(YOUR OBJECTIVE):
Continue the forum thread below about writing a one-line split function in Haskell, starting right after its last sentence.

(QUOTED TEXT):
One-line implementation of split in Haskell

Question

What I want is the following one (which I think should be included in prelude since it is very useful in text processing):

split :: Eq a => [a] -> [a] -> [[a]]

e.g:

split ";;" "hello;;world" = ["hello", "world"]

split from Data.List.Utils isn't in base. I feel there should be a short-and-sweet implementation by composing a few base functions, but I can't figure it out. Am I missing something?

"Write this code for me" isn't really a good SO question. And "Write this code for me with some arbitrary constraint" seems even worse. Note that this function is traditionally called `splitOn` rather than `split`. Maybe Hoogle for some examples and see what's already out there. — K. A. Buhr, Mar 10 '18 at 16:12
([Meta double dupe](https://meta.stackoverflow.com/questions/303701/when-a-users-question-amounts-to-write-this-code-for-me-what-is-the-best-cou)). — user202729, Mar 10 '18 at 16:16
[Related](https://stackoverflow.com/questions/4978578/how-to-split-a-string-in-haskell). — user202729, Mar 10 '18 at 16:18
Everything in Haskell can be reduced to a one-line implementation. — chepner, Mar 10 '18 at 19:26
There's [Data.List.Split.splitOn](https://hackage.haskell.org/package/split/docs/Data-List-Split.html#v:splitOn), which seems to be included when in my Haskell environment. — Mark Seemann, Mar 11 '18 at 10:20
@K. A. Buhr firstly, I post this question to [code golf](https://codegolf.stackexchange.com/questions/157792/one-line-implementation-of-split-in-haskell), and they think this should be asked here, so I post this here... I'm wondering why this question can't be asked?? — luochen1990, Mar 11 '18 at 15:13
@chepner When I say "one-line implementation", I mean a very short and direct implementation, sorry for not explain this very clear. — luochen1990, Mar 11 '18 at 15:19
@user202729 This question is very different since it is not asking for some packages to import, it is asking for some easy and direct implementation. — luochen1990, Mar 11 '18 at 15:21
@K.A.Buhr There are many third-party packages who implemented this function, with different names, maybe `splitOn` is the most used one. giving the type signature and usage sample, I think there is no ambiguity, what do you think? — luochen1990, Mar 11 '18 at 15:24
Because it is not nice to ask someone else to do the whole work for you. I don't know, but such questions are not generally upvoted (with some exceptions) — user202729, Mar 11 '18 at 15:27
I'm not asking someone else to do the work for me, I have found the package, and I also searched the related questions, but I never get a short and direct implementation of this function, I think this is an interesting question, and want to see if there is somebody else know the answer. I think this is much like some 'golf' question, so I firstly post it there, but not welcomed... and then here,, but still not welcomed... — luochen1990, Mar 11 '18 at 15:31
While I do think there is an interesting question in here, and I will write an answer to it once I get some free time, the way it is phrased is a bit of a downvote magnet, unfortunately, for the reasons others have mentioned. I feel you'd have had better luck with something like "`split` from `Data.List.Utils` isn't in *base*. I feel there should be a short-and-sweet implementation by composing a few *base* functions, but I can't figure it out. Am I missing something?" — duplode, Mar 12 '18 at 15:23
@duplode Thanks for your words, I feel better now. I think there are many people in this platform voting by their feeling, without understand of the question itself... Maybe my English is not good enough to embellish my words... — luochen1990, Mar 15 '18 at 13:47
Also, some people vote a question based on the existing votes. ... — user202729, Mar 18 '18 at 13:35
@duplode OP had followed your advice but (my guess is) not many of the downvotes were undone. related: https://meta.stackexchange.com/questions/194108/responsibility-of-close-voters-to-re-examine-edited-question .......... — Will Ness, Sep 21 '18 at 07:21
@WillNess Indeed. The system doesn't encourage folks to revisit their votes, and there is a lot of push back against suggestions along those lines ([I tried that once, too](https://meta.stackoverflow.com/q/336788/2751851)). To be fair, I must admit I hadn't actually noticed luochen1990's edit until now, even though I did read the comment accompanying the edit back when it was posted. — duplode, Sep 21 '18 at 12:54
@duplode all the more evidence that a reminder from the system would go a long way. :) :) — Will Ness, Sep 21 '18 at 13:26

duplode · Answer 1 · 2018-09-21T12:46:29.357

Arguably, the best way to check how feasible a short-and-sweet splitOn (or split, as you and MissingH call it -- here I will stick to the name used by the split and extra packages) is trying to write it [note 1].

(DATA SHOWN):

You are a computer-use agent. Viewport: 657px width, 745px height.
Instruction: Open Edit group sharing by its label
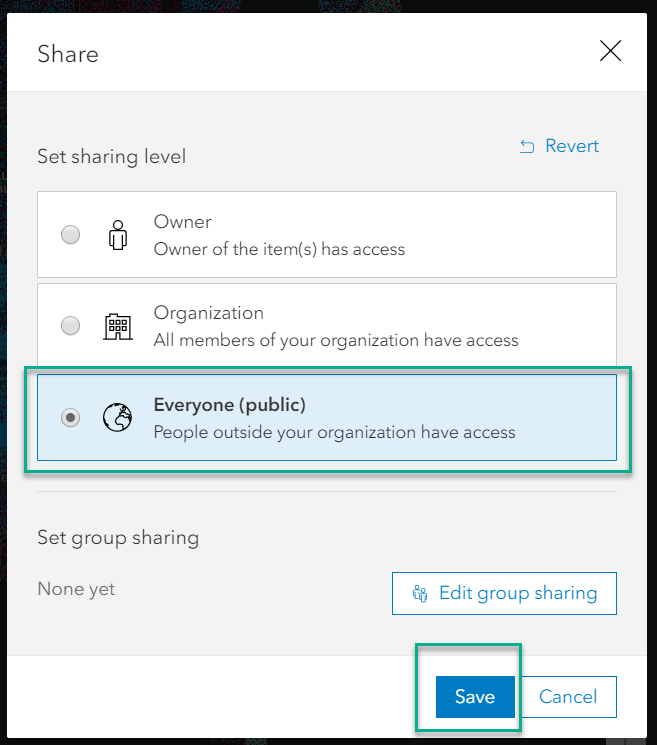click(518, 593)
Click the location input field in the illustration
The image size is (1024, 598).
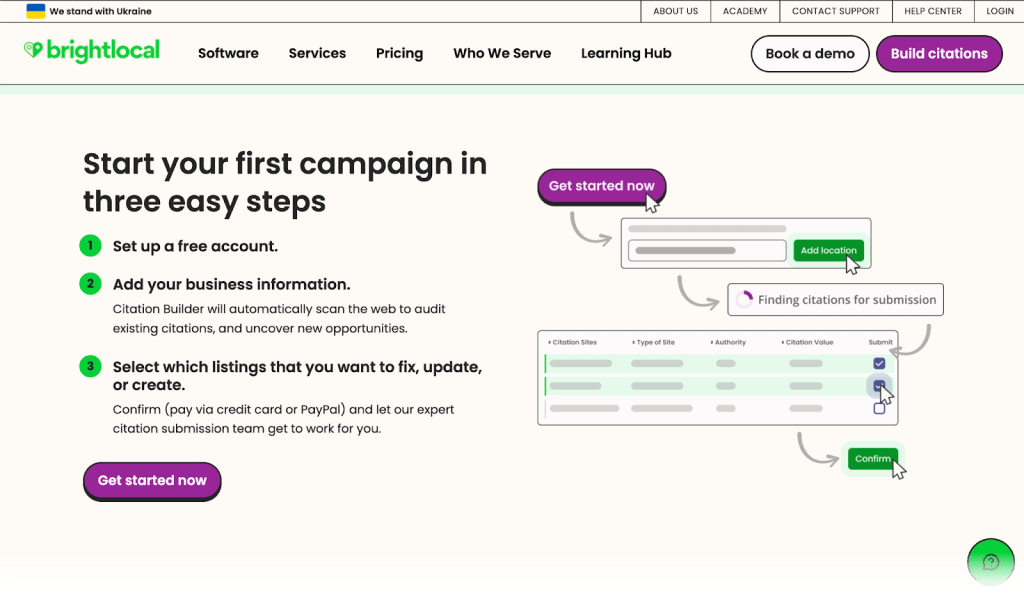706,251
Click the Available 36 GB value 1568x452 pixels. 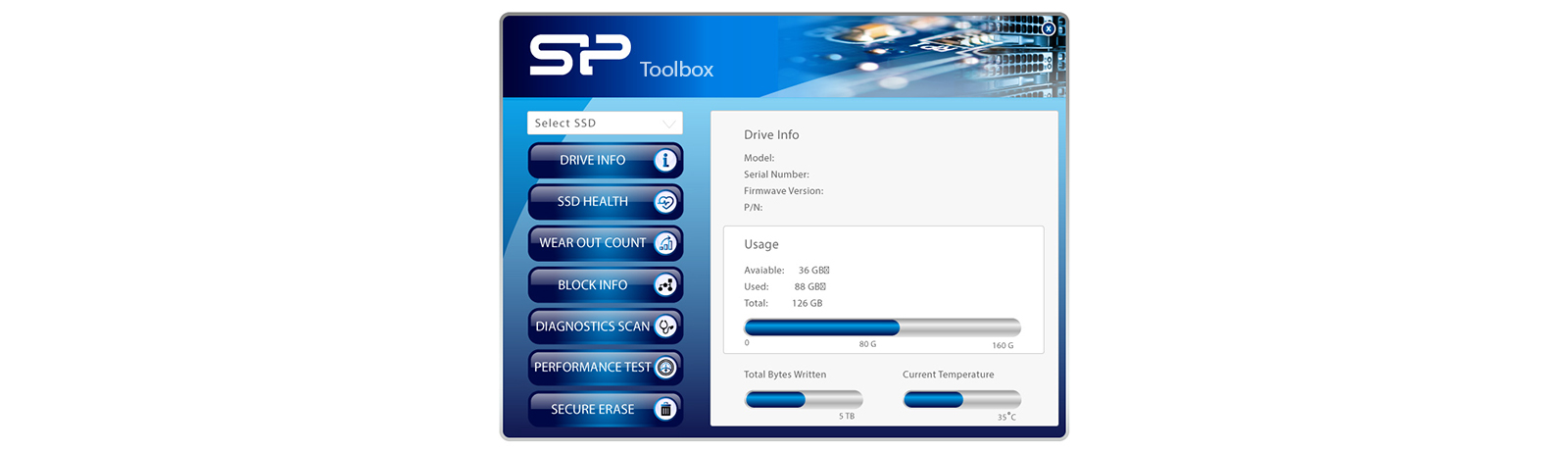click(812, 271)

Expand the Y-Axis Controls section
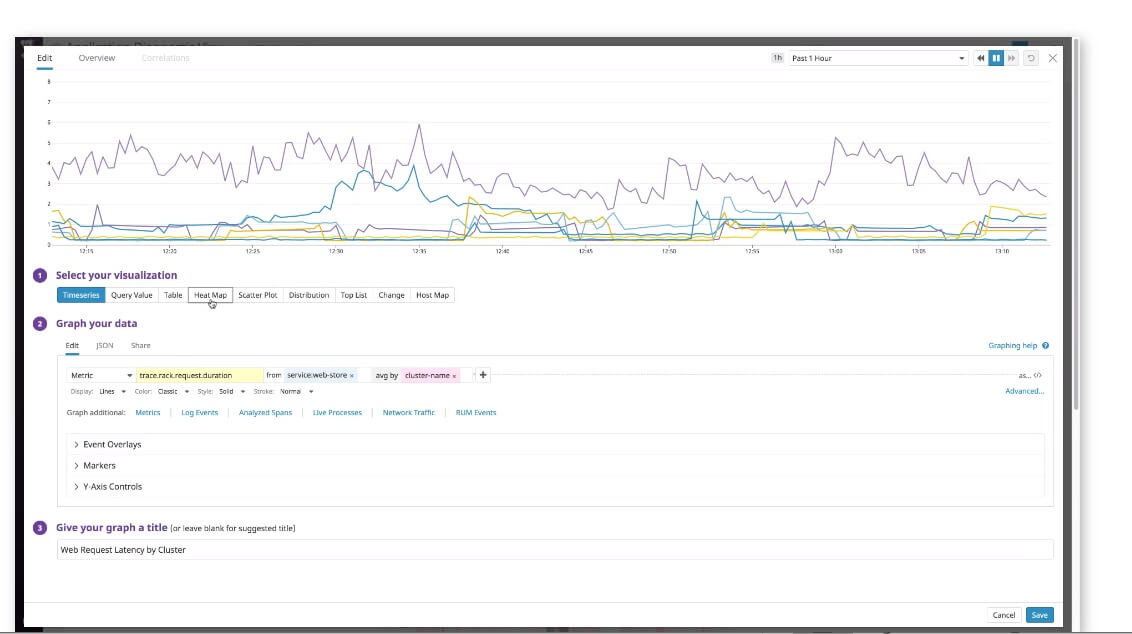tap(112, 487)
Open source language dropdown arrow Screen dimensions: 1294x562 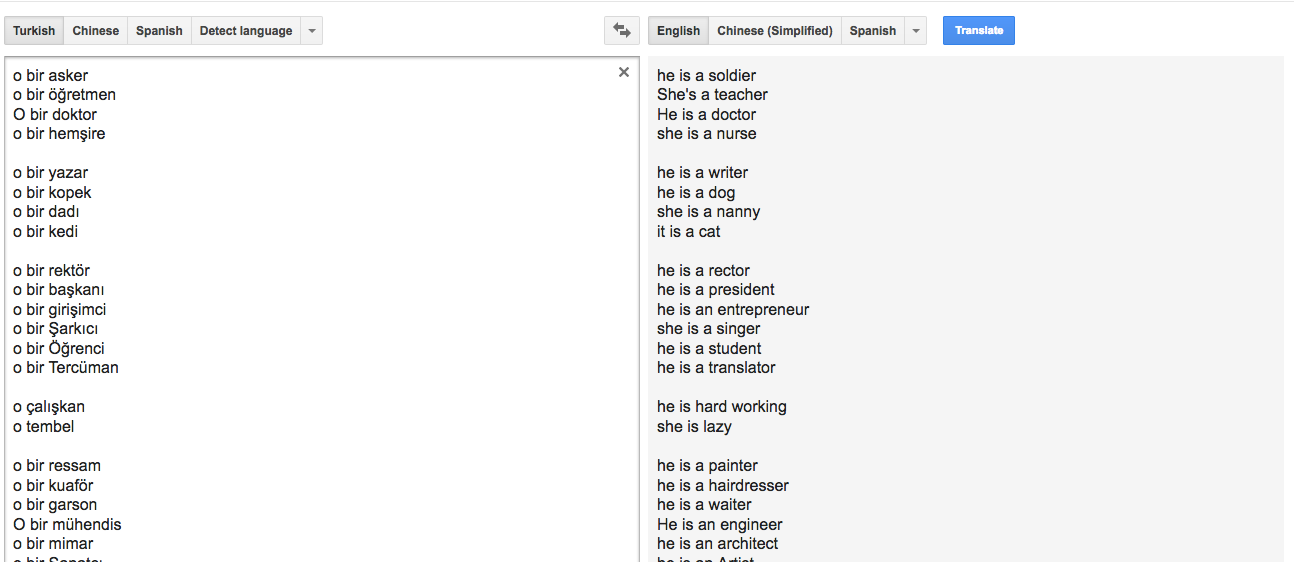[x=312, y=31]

==

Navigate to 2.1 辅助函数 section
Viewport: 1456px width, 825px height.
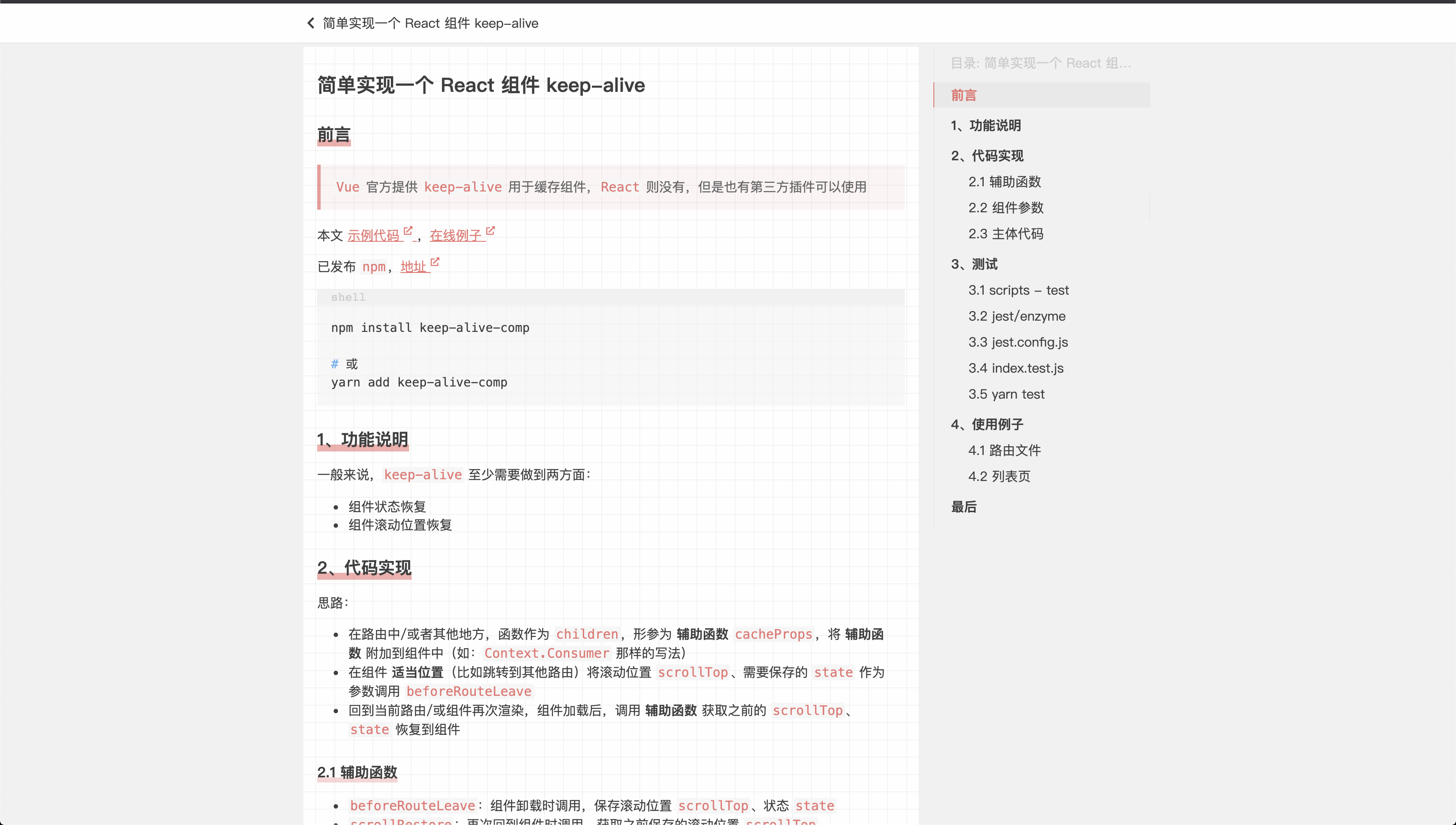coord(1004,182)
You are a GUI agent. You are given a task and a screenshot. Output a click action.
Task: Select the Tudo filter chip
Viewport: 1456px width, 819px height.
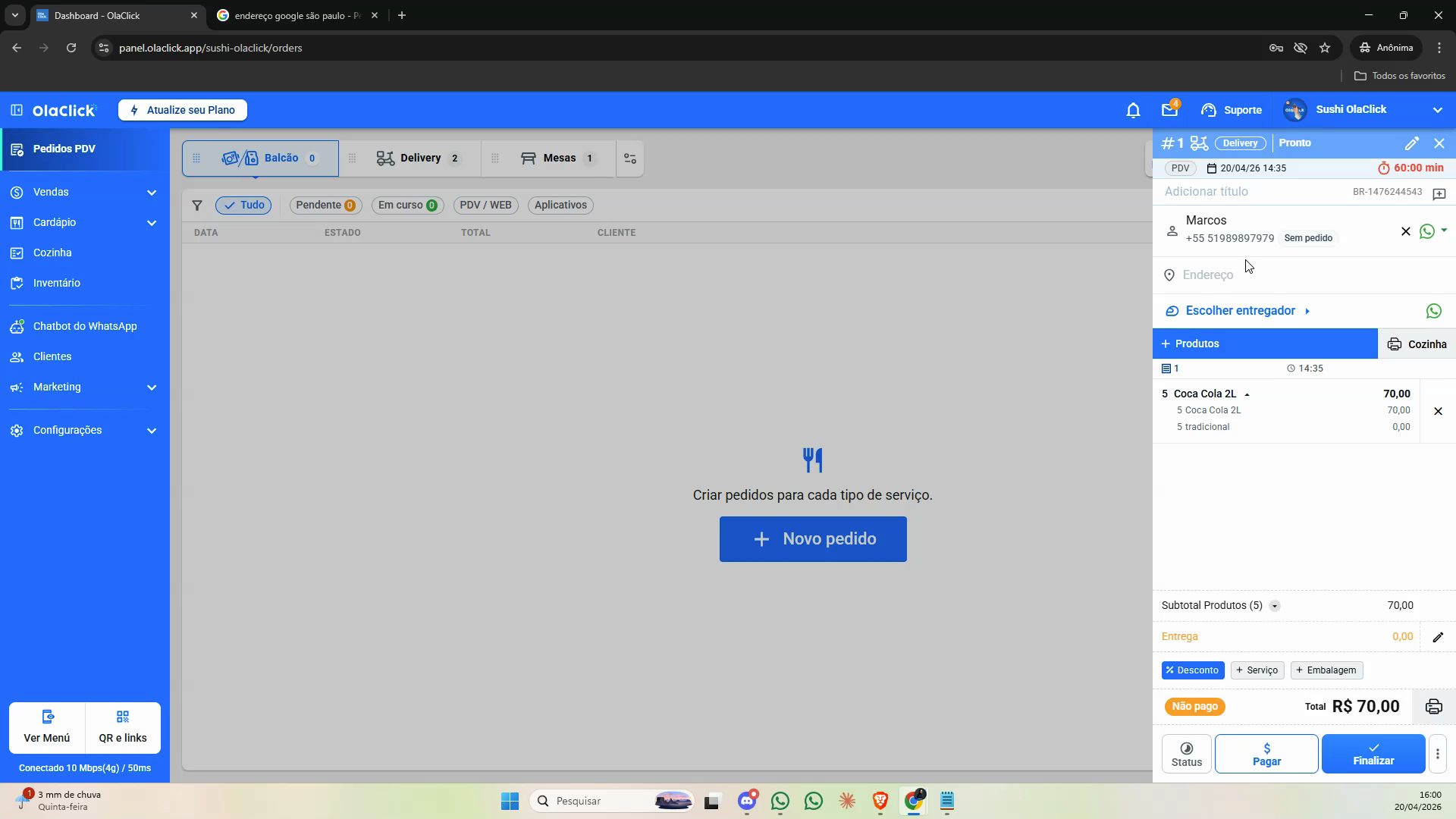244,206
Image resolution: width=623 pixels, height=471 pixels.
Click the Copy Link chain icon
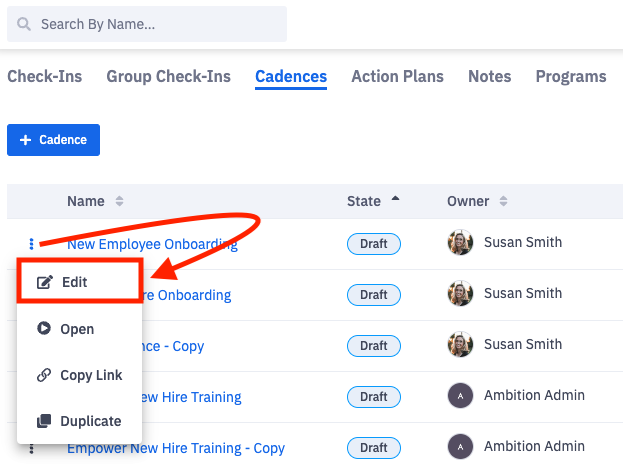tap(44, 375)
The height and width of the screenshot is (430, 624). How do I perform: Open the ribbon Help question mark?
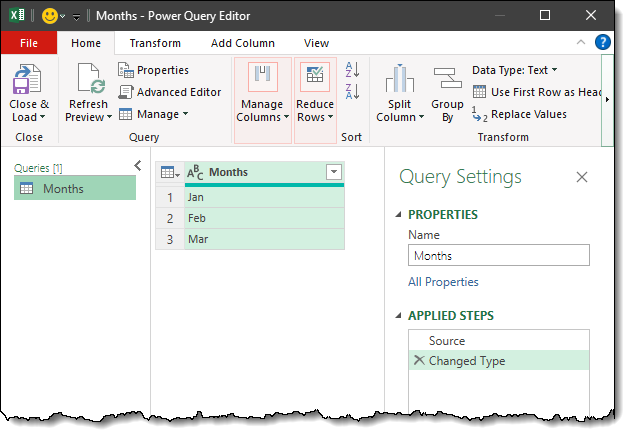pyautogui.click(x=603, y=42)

(OUTPUT FOR THIS EXERCISE):
(By the way, I will use recursion-schemes functions and concepts in this answer, as I find systematising things a bit helps me think about this kind of problem. Do let me know if anything is unclear.)

The type of splitOn is [note 2]:

splitOn :: Eq a => [a] -> [a] -> [[a]]

One way to write a recursive function that builds one data structure from another, like splitOn does, begins by asking whether to do it by walking the original structure in a bottom-up or a top-down way (for lists, that amounts to right-to-left and left-to-right respectively). A bottom-up walk is more naturally expressed as some kind of fold:

foldr @[] :: (a -> b -> b) -> b -> [a] -> b
cata @[_] :: (ListF a b -> b) -> [a] -> b

(cata, short for catamorphism, is how recursion-schemes expresses a vanilla fold. The ListF a b -> b function, called an algebra in the jargon, specifies what happens in each fold step. data ListF a b = Nil | Cons a b, and so, in the case of lists, the algebra amounts to the two first arguments of foldr rolled into one -- the binary function corresponds to the Cons case, and the seed of the fold, to the Nil one.)

A top-down walk, on the other hand, lends itself to an unfold:

unfoldr :: (b -> Maybe (a, b)) -> b -> [a] -- found in Data.List
ana @[_] :: (b -> ListF a b) -> b -> [a]

(ana, short for anamorphism, is the vanilla unfold in recursion-schemes. The b -> ListF a b function is a coalgebra; it specifies what happens in each unfold step. For a list, the possibilities are either emitting a list element and an updated seed or generating an empty list and terminating the unfold.)

Should splitOn be bottom-up or top-down? To implement it, we need to, at any given position in the list, look ahead in order to check whether the current list segment starts with the delimiter. That being so, it makes sense to reach for a top-down solution i.e. an unfold/anamorphism.

Playing with ways to write splitOn as an unfold shows another thing to consider: you want each individual unfold step to generate a fully-formed list chunk. Not doing so will, at best, lead you to unnecessarily walk the original list twice [note 3]; at worst, catastrophic memory usage and stack overflows on long list chunks await [note 4]. One way to achieve that is through a breakOn function, like the one in Data.List.Extra...

breakOn :: Eq a => [a] -> [a] -> ([a], [a])

... which is like break from the Prelude, except that, instead of applying a predicate to each element, it checks whether the remaining list segment has the first argument as a prefix [note 5].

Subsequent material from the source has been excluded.